> [Trecho extraído]:
--------------------

Esses indicadores ligados às reservas ajudam na discussão que o governo resolveu provocar sobre o “nível ótimo” desse colchão em dólar. O Ipea até contratou um pesquisador bolsista para se aprofundar no tema e subsidiar com mais profundidade os estudos para um sistema de metas para as reservas internacionais. A ideia, noticiada pelo jornal O Globo na última terça-feira (13), é ter um sistema de bandas na qual o governo venderia os dólares se o colchão superasse um determinado valor e, na direção contrária, compraria divisas caso o piso fosse rompido.
A ideia ainda não está avançada, mas a discussão é real. Na base da proposta está exatamente a tese de que se deve buscar um “nível ótimo” para esse seguro em dólar, de forma a evitar que o país pague um custo fiscal excessivo (a contrapartida de reservas altas é dívida bruta mais alta) e também reduzir a volatilidade da taxa de câmbio.
Embora nas conversas internas o ministro Paulo Guedes tenha falado que a ideia é de um objetivo que seja público, o arranjo pode acabar sendo diferente, para dar maior margem de manobra para o BC alcançar o objetivo sem ser castigado pelo mercado. E mesmo o alvo a ser definido, à semelhança do regime de metas de inflação, pode variar conforme o tempo – até porque o tal “nível ótimo” de reservas depende de uma série de variáveis macroeconômicas que mudam ao longo dos meses e anos.

--------------------

> [Tarefa proposta 1]: Liste todos os nomes próprios e siglas que aparecem no trecho sobre as reservas internacionais.

> [Entradas de localização de palavras e elementos]:

--------------------

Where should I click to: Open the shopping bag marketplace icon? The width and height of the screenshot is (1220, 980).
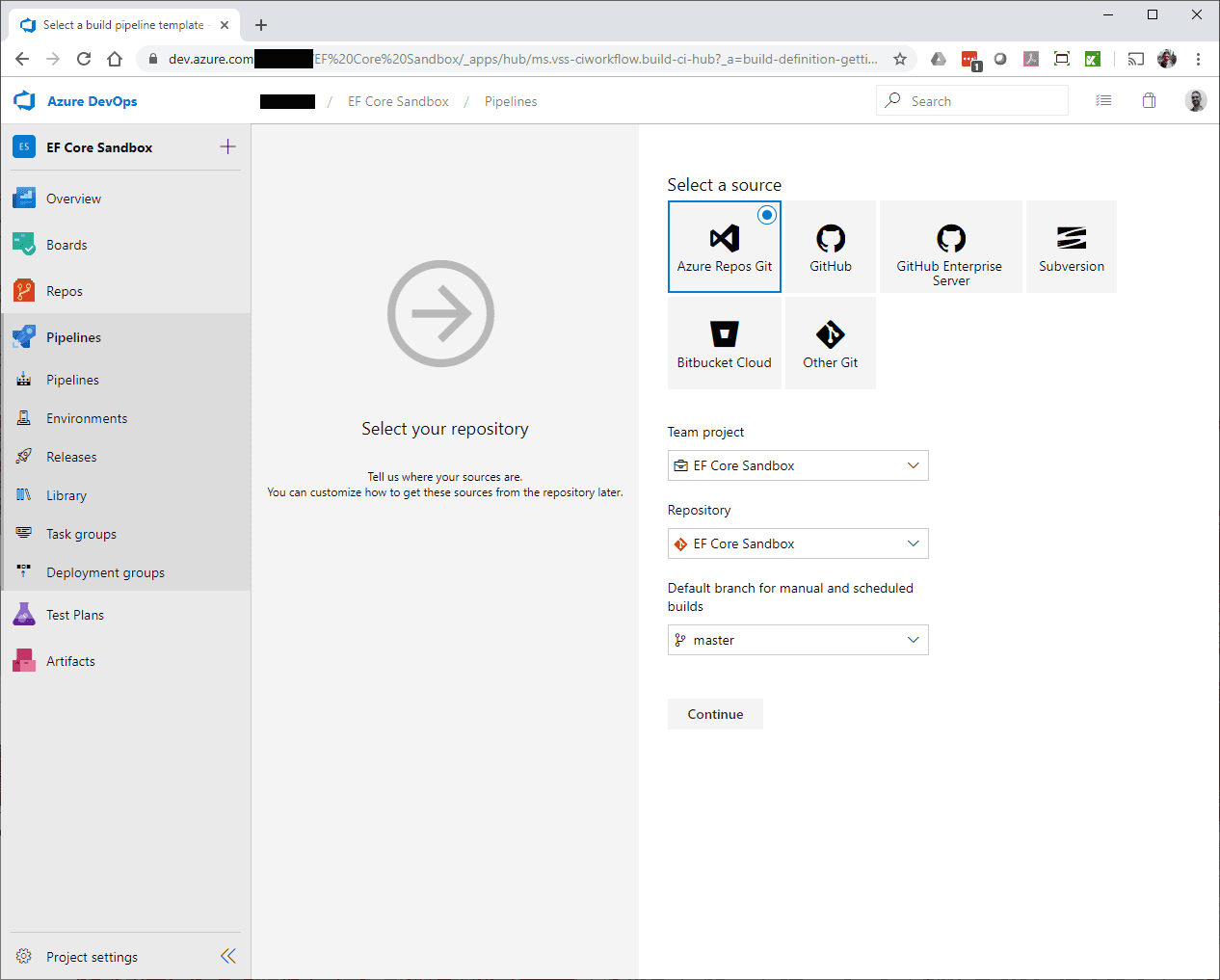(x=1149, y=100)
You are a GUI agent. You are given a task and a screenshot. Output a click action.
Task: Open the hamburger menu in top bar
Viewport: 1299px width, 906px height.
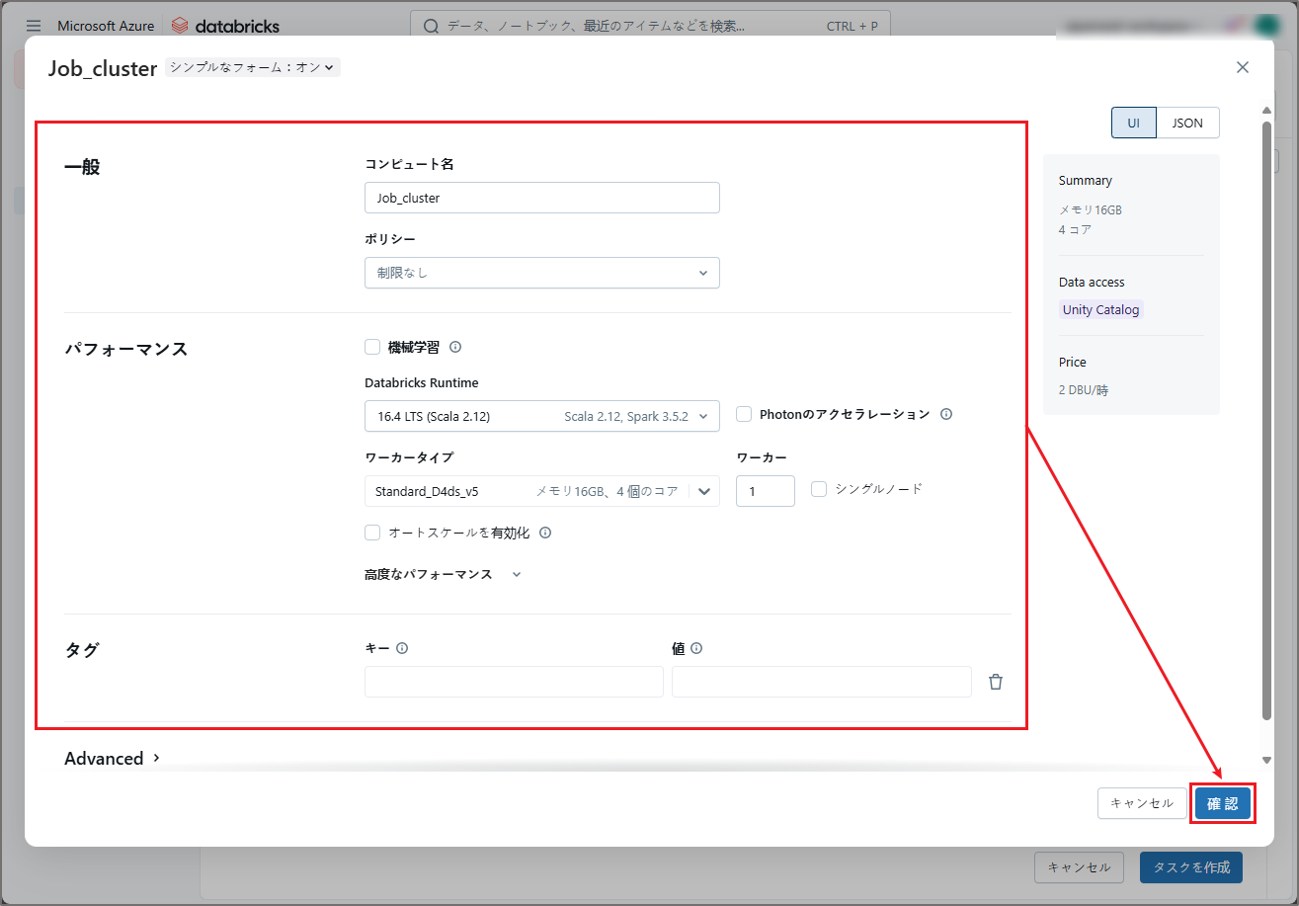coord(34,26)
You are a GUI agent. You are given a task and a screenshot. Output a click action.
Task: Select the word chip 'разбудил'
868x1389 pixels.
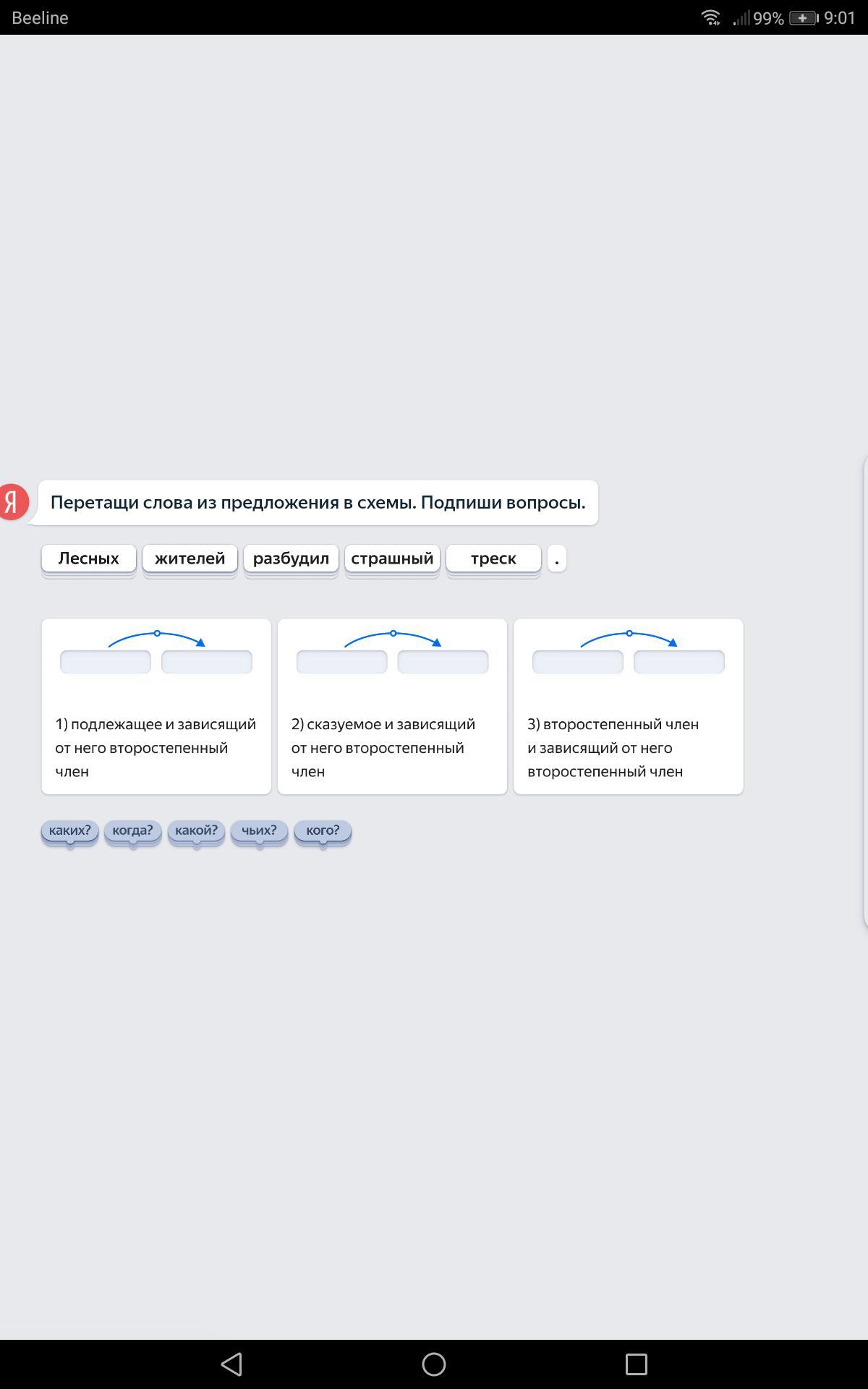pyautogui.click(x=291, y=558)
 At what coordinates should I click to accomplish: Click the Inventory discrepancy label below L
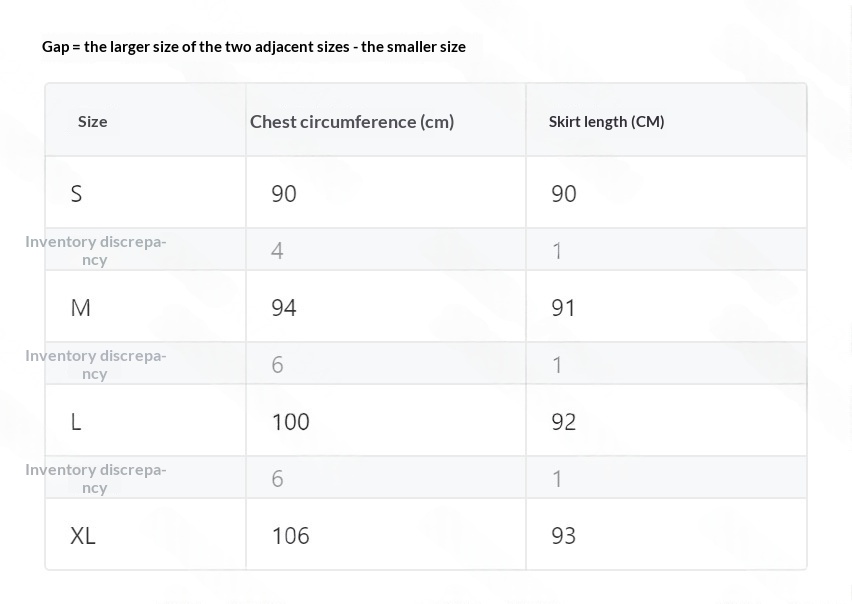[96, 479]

--------------------

> [Tarefa proposta 2]: Coloque em uma lista numerada todas as linhas das entradas de localização de palavras e elementos, sem as linhas em branco. Deixe as imagens de fora da resposta.

> [Resposta correta 1]:
Ipea
O Globo
Paulo Guedes
BC

> [Resposta correta 2]:
1. Where should I click to: Open the shopping bag marketplace icon? The width and height of the screenshot is (1220, 980).
2. (x=1149, y=100)
3. You are a GUI agent. You are given a task and a screenshot. Output a click action.
4. Task: Open the hamburger menu in top bar
5. Viewport: 1299px width, 906px height.
6. coord(34,26)
7. You are a GUI agent. You are given a task and a screenshot. Output a click action.
8. Task: Select the word chip 'разбудил'
9. 868x1389 pixels.
10. pyautogui.click(x=291, y=558)
11.  At what coordinates should I click to accomplish: Click the Inventory discrepancy label below L
12. [96, 479]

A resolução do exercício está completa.